One of the parameters I must provide my Cipher instance with is an initialization vector ("IV"). If I don't specify one, Java uses a random one, and therefore produces a different result on each run, which is not the behavior I want.

The above generator does not ask its users for an IV, and still it produces the same results as my target. So I'd like to know how it is possible. Do people tend to use the same IV (regardless of whether it's secure or not), something like "0000000000000000", "1234567812345678" (I tried both, just in case)? Or is there any other way to encrypt with the above parameters without using an IV?

Just in case, here is my code for the moment :

package com.example.test;

import javax.crypto.Cipher;
import javax.crypto.spec.IvParameterSpec;
import javax.crypto.spec.SecretKeySpec;
import java.nio.charset.StandardCharsets;
import java.util.Base64;

public class AesTest {
    public static String key = "abcdefghijklmnopqrstuvwxyz012345";
    public static String email = "[email protected]";
    public static String initVector = "????????????????";

    public static void main(String []args) {
        try {
            Cipher cipher = Cipher.getInstance("AES/CBC/PKCS5PADDING");

            cipher.init(
                Cipher.ENCRYPT_MODE,
                new SecretKeySpec(key.getBytes(StandardCharsets.UTF_8), "AES"),
                new IvParameterSpec(initVector.getBytes(StandardCharsets.UTF_8))
            );

            byte[] encrypted = cipher.doFinal(email.getBytes());
            System.out.println(Base64.getEncoder().encodeToString(encrypted));
        } catch (Exception ex) {
            ex.printStackTrace();
        }
    }
}

Solution

  • Yes, often an all zero IV is often used as default if the IV has not been explicitly defined within a protocol. The initialization vector is XOR'ed with the first plaintext block for CBC, so if all bytes are set to value zero then the plaintext is simply kept.

    Beware that reusing an IV for a key will leak which initial blocks of plaintext are identical to anyone being able to eavesdrop the ciphertext messages. So static IV's are insecure in most situations.

    If decryption with an all zero (or static) IV results in the first block being randomized while the rest contains the full message then the first block of ciphertext was actually the IV - see the following section.

    If only the first block is successfully decrypted then maybe EBC mode was used instead.

    For Java you can just create an IvParameterSpec like this:

    new IvParameterSpec(new byte[cipher.getBlockSize()]):
    

    if the cipher is not yet available then you might just define the AES block size as 16 bytes.

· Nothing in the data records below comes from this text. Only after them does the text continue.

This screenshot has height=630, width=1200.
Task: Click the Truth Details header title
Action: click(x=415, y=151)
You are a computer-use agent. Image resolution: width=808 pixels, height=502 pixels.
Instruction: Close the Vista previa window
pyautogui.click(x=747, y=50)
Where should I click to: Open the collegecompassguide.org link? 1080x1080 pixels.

    private static final int AES_BLOCKSIZE = 16;
    

    Library implementations of CBC mode often randomize the IV by default. It is commonplace to prefix the 16 byte IV to the ciphertext - generally this needs to be programmed explicitly by the user of the library.

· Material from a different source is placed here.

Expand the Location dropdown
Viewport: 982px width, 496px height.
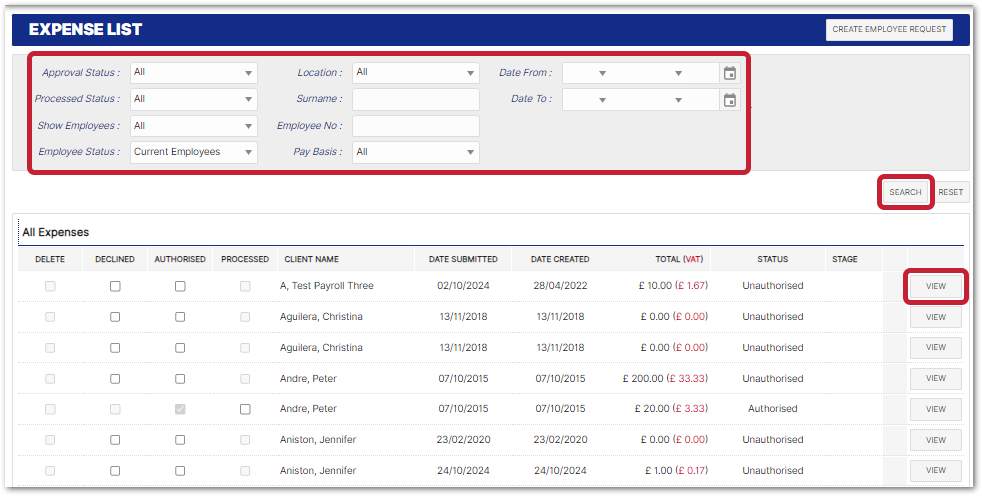pyautogui.click(x=416, y=73)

    CBC only provides semantic security if the IV is fully unpredictable to an adversary, i.e. all bits in the IV must appear random to an adversary. This means that the IV must be randomized which can be accomplished by the random IV, or by e.g. encrypting a nonce and using that as an IV.

    If you try to decrypt the ciphertext using the first block and the first block of plaintext is missing then the IV was either static or calculated differently.